Welcome to my field notes!

Field notes are notes I leave myself as I go through my day to day work. The hope is that other people will also find these notes useful. Note that these notes are unfiltered and unverified.

Model Intepretability


TJ Palanca


August 7, 2022

A discussion of black box models vs highly interpretable causal models, as well as the different conclusions and processes that underpin those models.

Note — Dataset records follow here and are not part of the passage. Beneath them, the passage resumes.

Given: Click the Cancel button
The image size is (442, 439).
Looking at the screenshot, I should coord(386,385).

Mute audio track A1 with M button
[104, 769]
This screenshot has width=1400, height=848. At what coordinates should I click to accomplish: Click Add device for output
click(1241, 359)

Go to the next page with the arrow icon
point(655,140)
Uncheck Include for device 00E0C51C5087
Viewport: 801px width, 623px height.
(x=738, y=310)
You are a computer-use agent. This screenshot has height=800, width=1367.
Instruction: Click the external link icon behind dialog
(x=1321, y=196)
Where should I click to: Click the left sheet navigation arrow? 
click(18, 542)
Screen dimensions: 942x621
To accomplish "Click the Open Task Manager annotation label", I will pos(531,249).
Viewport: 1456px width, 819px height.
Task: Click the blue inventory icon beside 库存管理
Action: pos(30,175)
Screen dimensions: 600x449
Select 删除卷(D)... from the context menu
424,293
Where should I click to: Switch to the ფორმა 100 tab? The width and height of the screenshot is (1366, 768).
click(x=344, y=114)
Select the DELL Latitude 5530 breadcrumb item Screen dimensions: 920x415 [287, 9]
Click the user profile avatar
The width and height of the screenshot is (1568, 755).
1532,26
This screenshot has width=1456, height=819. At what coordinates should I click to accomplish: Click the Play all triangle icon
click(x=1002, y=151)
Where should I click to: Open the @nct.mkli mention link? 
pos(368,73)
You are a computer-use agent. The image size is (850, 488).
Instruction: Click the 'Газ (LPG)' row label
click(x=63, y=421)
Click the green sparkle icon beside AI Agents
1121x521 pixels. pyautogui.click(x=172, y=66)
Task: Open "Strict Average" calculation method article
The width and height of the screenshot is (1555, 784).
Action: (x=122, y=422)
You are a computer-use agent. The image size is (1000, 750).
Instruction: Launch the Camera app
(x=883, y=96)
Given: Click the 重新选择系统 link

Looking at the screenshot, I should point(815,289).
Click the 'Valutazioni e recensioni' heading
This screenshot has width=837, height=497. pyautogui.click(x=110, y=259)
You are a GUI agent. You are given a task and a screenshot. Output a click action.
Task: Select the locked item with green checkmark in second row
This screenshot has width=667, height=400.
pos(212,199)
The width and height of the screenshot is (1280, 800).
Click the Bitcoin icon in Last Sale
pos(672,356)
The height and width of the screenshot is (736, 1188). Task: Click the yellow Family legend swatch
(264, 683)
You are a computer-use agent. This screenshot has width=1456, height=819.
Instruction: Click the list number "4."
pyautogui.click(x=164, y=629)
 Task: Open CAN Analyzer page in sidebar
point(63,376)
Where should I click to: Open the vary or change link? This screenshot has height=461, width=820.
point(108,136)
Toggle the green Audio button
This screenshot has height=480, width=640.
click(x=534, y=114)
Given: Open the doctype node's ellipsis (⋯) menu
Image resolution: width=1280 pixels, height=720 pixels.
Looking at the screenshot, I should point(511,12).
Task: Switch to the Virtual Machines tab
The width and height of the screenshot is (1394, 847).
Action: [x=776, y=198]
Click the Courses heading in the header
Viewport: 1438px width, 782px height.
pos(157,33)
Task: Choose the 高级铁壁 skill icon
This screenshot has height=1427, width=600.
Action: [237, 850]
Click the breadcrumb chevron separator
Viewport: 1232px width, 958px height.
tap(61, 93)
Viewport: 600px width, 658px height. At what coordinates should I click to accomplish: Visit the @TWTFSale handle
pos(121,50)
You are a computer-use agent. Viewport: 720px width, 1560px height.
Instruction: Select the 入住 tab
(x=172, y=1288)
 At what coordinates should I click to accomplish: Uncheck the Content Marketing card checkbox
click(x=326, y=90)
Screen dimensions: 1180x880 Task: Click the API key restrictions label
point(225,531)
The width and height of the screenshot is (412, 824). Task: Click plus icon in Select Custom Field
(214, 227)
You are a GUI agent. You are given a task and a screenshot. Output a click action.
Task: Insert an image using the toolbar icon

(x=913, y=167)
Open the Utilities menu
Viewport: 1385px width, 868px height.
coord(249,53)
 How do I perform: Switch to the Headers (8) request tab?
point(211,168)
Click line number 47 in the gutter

Limits of Machine Learning

Machine learning can be extremely useful, but only in the following (arguably limited) cases:

  1. All the information available is present in the training data, and the model is not expected to extrapolate beyond the bounds of the training data (no surprises). This naturally means that in order to have sufficient exploration of the input space you will need lots of training data. This also means why Go and self driving are key aspects where machine learning is excelling, because all of the information relevant is collected.
    • i.e. in a cat vs dog sampler, everything that’s needed to determine whether a cat and a dog is in the picture is contained in the pixel data of the picture)
    • if you train on economic data only during a boom period, you should be hesitant to make predictions during the time of recession, sometimes however this can be difficult because it’s not possible to envision all the cases in which this data may be generated under
  2. There is a constant feedback loop and repeatable, learnable processes. You can afford to make mistakes. This means that you are automating a process that takes place very often and is therefore very expensive for humans to advance towards.
    • if there is only one shot do make a decision and get feedback, then machine learning is ill-suited
    • to make decisions as to what products to launch, or what markets to launch in, machine learning
  3. No human intervention. There are ways to incorporate human input into the solutions via loss functions and whatnot, but if you have a system where the machine must learn from both increasing data and human input, it can be difficult to cope.

In other domains, modelling and/or theory can assist with extrapolating outside of the training space, and Bayesian analysis can help with introducing uncertainty.

Predictions for the future

The data collection power of our technology continues to grow, so I think ML will become more and more relevant to more aspects of the space. But there is danger in being premature and “ignoring” statistical modelling when ML is not yet applicable, because it can lead to unmet expectations and loss of trust in the profession as a whole.